8. Meeting legal/regulatory, ethical and sensitive data obligations

gdadade · August 12, 2021, 12:51pm

I agree that transactions should be visible for the community, but the question is when this information can be made public, at the time of the request? Many researchers would not like that, but rather would like to wait until the results are published. But this can take many years. This is something we need to discuss with the research community. The basis would be to track all transactions internally (both incoming and outgoing), this already is a challenge in some cases. Within SYNTHESYS+ we did a survey to find the critical bottlenecks in this tracking/logging workflows in particular for molecular collections. You can find the summary of the outcomes at: GGBN Library » SYNTHESYS+ NA3.2 survey summary.pdf

abentley · August 12, 2021, 2:20pm

This is one of those cases where a digital key could be provided to hidden data for those who need to access it (ABS compliance people in various countries, etc.) after which it can be made public once there is no worry of it being transparent. The digital key system could be used in this way for lots of other circumstances and should accommodate hiding data but then making it transparent at a later date if necessary.

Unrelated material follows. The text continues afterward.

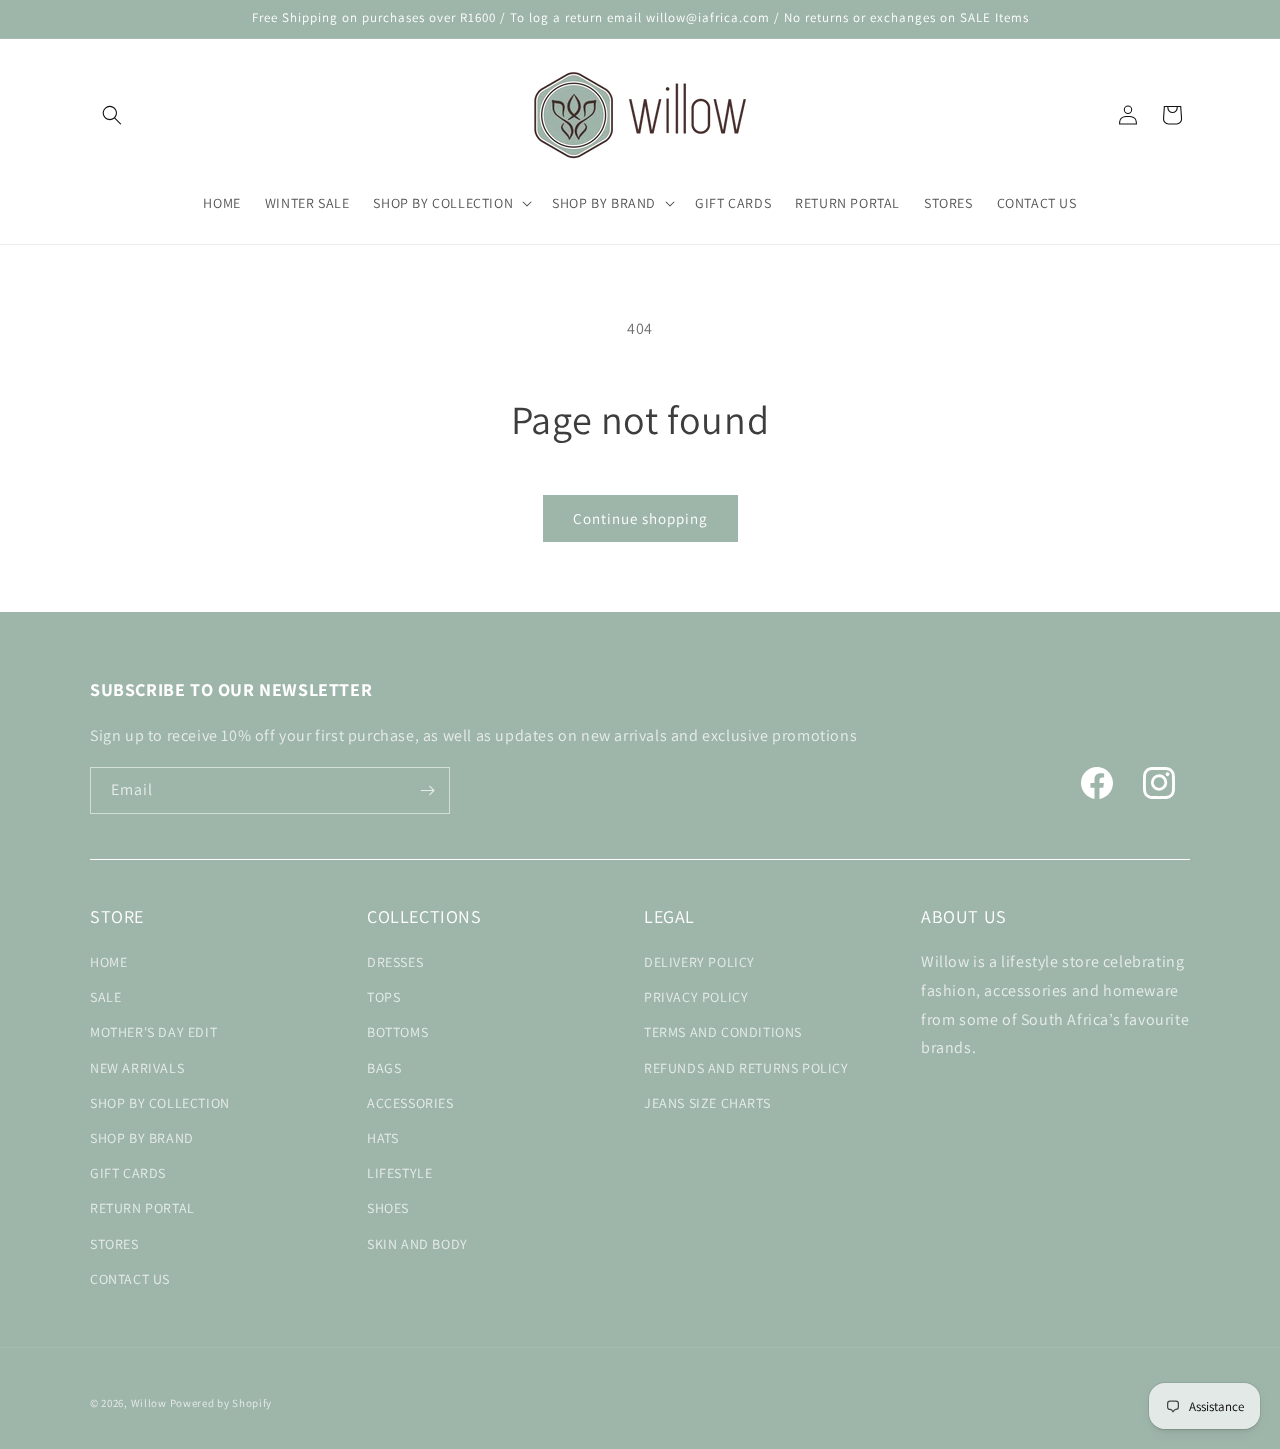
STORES (114, 1244)
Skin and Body (417, 1244)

gdadade · August 13, 2021, 7:17am

Thanks Andy, that makes sense. The user rights management would have to work across multiple infrastructures and entry points, but that should be doable.

JuttaBuschbom · August 13, 2021, 2:09pm

@dshorthouse Interesting and important perspective.

The question is if marketability hasn’t already been shown. In general, by “the internet”, or any large shopping, or social media platform, as well as by Wikipedia, GBIF, UN Biodiversity Lab, etc. Collecting and linking data (cp. also printed encyclopedias) seems to provide additional value that can be and is widely marketed.

The airport/flight analogy I still find fruitful and fun. Here, I will argue against your assessment. Personally, I am happy to see pilots walk around any airplane I sit in (-> waiting) and bump their feet against tires, check if the tail xyz is still attached etc. Considering Boeing’s general problems after a couple of planes of one of their series went down, I don’t seem to be the only one who thinks that maintenance and security are prerequisites for me to get on a plane. Also, for plain economic reasons, I don’t think airlines would rather do without security checks.

While there are good reasons to spend the repeated times waiting in line in front of security checkpoints during a series of flights rather in a high-speed train having enjoyable to productive me-time, in the case that you decided to fly there are so many worst-case scenarios that companies and passengers would insist on checkpoints if they wouldn’t already exist. They might complain about the waiting and standing in line, not about the security checks.

JuttaBuschbom · August 13, 2021, 3:00pm

Another option is to only publish summary statistics across datasets, which definitely cannot be re-personalized to the public or researchers. This seems to be one of the ways the UK Biobank (https://www.ukbiobank.ac.uk/) protects privacy when allowing access to their population-genomic datasets.

JuttaBuschbom · August 13, 2021, 3:16pm

I am not sure that I understand the specific component of the situation that you are asking about.

Assuming that you have “old” data, which was generated without a management plan, but publicly funded; or there is a data management plan and the situation changed. As I understand it, there can be legal and ethical reasons to nevertheless not provide access to such data.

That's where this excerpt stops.